Author Topic: Internal functioning of knots  (Read 3013 times)

nautile

  • Exp. Member
  • ****
  • Posts: 181
  • G'day to you from France
Internal functioning of knots
« on: December 07, 2005, 07:47:09 PM »
Dear Father Xmas,

I have been the perfect good boy all year round, swear it is true, so for Xmas  :

Please Dear Father Xmas "knots functionnalist"  can you ( even if it is just for me alone, though I feel that I am not the only one left stranded when those words appear, in what I feel, is a not a constant and overall-recognized, "usage" and "meaning")

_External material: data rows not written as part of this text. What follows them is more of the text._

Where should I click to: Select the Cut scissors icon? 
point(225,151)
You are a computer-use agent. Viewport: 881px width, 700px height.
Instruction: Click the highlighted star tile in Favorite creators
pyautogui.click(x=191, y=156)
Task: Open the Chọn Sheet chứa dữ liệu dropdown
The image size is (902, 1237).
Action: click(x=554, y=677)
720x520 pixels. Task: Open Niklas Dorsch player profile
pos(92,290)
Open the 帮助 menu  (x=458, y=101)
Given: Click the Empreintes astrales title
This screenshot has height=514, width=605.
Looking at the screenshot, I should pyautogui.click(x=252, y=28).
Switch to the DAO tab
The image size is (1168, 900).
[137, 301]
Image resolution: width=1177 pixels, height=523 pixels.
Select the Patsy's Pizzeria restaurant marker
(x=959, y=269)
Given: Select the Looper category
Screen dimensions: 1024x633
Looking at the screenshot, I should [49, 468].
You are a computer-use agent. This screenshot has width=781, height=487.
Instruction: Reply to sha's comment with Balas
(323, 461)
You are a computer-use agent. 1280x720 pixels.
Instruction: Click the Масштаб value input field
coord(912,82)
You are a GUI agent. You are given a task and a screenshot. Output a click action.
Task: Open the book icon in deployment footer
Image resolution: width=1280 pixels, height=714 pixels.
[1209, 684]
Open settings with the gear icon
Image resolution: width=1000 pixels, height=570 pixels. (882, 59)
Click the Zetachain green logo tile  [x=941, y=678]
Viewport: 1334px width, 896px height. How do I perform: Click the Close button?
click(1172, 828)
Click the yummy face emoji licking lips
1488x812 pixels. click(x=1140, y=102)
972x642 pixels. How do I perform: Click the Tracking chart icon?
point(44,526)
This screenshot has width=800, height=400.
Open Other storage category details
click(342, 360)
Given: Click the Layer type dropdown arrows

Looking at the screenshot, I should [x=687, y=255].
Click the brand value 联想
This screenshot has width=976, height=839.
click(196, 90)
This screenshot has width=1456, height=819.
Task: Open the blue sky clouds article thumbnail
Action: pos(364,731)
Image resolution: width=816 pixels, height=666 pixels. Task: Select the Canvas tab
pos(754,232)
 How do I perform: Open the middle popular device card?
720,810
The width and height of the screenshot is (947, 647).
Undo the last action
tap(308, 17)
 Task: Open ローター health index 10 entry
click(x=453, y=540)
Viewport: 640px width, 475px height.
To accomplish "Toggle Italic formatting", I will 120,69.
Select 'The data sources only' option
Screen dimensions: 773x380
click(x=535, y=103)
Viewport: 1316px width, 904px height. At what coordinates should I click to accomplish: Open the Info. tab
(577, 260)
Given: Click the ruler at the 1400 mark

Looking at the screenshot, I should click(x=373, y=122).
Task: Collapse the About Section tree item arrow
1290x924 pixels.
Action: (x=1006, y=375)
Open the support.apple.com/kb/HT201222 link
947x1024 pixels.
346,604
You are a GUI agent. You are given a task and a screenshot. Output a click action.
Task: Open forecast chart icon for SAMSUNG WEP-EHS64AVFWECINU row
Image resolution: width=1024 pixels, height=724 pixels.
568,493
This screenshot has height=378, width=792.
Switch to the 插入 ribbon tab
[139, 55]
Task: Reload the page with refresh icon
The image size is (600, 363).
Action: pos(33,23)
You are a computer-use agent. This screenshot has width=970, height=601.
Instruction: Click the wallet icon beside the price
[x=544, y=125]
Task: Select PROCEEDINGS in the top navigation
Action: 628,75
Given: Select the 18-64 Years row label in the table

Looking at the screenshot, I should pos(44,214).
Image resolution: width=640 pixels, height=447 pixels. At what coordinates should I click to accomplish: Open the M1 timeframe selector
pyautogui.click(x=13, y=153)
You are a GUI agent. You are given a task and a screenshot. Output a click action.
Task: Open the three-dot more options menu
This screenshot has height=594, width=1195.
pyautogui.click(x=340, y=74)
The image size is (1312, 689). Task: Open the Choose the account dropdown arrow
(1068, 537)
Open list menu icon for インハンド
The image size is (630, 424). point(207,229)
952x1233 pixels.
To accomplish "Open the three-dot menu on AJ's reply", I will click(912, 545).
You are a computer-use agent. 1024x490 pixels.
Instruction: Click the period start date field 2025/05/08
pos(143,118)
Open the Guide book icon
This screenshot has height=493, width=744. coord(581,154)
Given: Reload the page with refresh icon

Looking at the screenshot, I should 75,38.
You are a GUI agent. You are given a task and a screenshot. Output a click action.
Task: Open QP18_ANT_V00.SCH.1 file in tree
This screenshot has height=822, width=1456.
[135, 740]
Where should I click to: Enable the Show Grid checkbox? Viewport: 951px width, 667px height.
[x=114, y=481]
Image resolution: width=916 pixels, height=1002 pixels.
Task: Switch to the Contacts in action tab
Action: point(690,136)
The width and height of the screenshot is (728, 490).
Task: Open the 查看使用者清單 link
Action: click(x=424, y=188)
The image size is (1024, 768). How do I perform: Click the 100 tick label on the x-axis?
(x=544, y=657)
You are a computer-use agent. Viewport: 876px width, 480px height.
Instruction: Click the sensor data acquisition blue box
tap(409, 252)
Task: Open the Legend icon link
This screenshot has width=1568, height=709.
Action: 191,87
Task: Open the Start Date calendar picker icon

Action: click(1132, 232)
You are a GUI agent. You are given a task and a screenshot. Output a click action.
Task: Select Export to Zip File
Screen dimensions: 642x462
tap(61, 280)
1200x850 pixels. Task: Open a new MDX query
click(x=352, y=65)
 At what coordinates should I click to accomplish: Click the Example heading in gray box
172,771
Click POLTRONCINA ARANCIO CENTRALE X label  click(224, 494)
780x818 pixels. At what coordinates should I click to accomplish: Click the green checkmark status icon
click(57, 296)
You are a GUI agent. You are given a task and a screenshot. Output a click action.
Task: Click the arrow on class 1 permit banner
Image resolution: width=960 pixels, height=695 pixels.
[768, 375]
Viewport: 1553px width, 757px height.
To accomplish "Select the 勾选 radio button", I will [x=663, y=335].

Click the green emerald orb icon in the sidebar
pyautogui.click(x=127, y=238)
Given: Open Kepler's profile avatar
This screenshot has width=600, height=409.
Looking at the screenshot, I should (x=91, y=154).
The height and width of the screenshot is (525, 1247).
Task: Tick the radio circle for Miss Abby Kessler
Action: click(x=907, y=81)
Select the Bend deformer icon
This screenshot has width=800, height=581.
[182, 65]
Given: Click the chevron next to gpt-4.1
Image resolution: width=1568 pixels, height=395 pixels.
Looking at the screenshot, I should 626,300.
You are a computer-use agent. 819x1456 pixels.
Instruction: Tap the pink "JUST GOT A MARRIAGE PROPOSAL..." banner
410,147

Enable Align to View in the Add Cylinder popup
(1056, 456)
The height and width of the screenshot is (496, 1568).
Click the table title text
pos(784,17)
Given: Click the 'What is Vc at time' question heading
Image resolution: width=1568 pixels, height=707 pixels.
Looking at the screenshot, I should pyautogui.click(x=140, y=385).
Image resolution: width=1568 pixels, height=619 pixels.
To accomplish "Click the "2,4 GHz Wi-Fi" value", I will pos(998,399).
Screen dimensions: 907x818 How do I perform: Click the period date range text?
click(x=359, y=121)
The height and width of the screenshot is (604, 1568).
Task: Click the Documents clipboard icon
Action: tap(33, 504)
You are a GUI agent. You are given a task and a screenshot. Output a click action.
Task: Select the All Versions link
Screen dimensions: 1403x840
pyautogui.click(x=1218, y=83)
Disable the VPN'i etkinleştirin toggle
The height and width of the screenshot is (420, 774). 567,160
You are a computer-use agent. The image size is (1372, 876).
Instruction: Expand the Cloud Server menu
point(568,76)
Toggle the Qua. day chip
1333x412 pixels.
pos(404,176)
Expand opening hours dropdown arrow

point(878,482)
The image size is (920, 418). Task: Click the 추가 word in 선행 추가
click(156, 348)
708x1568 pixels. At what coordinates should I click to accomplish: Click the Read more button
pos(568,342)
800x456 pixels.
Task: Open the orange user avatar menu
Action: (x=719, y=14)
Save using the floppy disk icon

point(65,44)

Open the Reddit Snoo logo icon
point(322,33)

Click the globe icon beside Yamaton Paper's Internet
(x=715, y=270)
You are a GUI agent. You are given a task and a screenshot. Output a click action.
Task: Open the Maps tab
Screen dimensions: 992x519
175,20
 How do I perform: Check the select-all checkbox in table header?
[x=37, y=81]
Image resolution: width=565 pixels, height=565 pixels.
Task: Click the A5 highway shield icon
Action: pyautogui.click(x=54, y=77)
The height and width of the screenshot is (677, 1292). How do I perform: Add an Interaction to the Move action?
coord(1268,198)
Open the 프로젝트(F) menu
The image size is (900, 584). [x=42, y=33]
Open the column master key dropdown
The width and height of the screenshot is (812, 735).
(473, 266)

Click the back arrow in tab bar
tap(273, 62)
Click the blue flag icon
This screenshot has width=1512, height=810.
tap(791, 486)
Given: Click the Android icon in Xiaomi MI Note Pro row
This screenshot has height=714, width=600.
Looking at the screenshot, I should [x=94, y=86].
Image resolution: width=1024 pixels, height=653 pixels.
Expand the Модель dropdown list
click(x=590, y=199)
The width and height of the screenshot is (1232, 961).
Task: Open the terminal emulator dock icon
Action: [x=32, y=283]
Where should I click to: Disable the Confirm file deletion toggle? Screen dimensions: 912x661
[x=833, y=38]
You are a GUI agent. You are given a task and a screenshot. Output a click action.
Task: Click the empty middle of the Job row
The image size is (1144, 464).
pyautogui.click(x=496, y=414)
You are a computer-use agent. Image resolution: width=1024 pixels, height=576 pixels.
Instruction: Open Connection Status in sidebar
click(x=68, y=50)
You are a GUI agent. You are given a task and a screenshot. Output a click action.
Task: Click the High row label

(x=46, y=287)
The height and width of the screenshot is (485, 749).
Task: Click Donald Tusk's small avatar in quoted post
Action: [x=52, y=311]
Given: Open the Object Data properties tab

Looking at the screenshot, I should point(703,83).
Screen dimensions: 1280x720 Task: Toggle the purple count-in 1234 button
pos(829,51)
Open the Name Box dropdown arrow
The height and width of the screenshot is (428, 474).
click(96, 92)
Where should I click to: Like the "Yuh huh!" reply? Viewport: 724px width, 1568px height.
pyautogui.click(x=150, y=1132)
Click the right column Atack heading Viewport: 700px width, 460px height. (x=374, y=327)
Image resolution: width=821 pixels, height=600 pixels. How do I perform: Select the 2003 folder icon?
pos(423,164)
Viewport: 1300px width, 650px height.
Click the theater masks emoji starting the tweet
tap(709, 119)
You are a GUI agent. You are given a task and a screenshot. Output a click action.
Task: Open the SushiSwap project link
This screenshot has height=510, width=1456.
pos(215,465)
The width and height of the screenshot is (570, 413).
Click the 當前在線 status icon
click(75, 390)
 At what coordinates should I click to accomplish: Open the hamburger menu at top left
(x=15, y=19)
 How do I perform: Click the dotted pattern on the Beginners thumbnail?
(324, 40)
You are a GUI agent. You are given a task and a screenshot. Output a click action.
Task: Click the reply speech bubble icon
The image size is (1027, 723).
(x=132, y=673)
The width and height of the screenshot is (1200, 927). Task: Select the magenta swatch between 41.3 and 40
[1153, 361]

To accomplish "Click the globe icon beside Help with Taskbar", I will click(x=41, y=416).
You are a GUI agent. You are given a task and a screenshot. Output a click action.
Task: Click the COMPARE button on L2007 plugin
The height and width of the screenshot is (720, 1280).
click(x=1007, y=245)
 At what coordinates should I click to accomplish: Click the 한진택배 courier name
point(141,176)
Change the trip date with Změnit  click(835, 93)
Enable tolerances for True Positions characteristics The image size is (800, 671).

the complete nomenclature of all the words applied to discussing "knot behavior"( no redundancy - no miss - no "out of topic" - high-precision-crafted - revisable - extendable - easy to get at - easy to understand without a cryptology PhD):-)

You see Dear Father Xmas, I am not really asking for much ; still being the good guy I ever am.

or even only  a tip about a "valid" publication,
or a "validated" Net link  on this thematic which most of the time leave my neurons sizzling and blocked.
So much "pseudo-synonymy", so an easy going manner of using one word or another for what seems to me the same concept, or the same word for what I understand as two different concepts.
So I am dumb and in much need of help, of being led by the hand on the right track.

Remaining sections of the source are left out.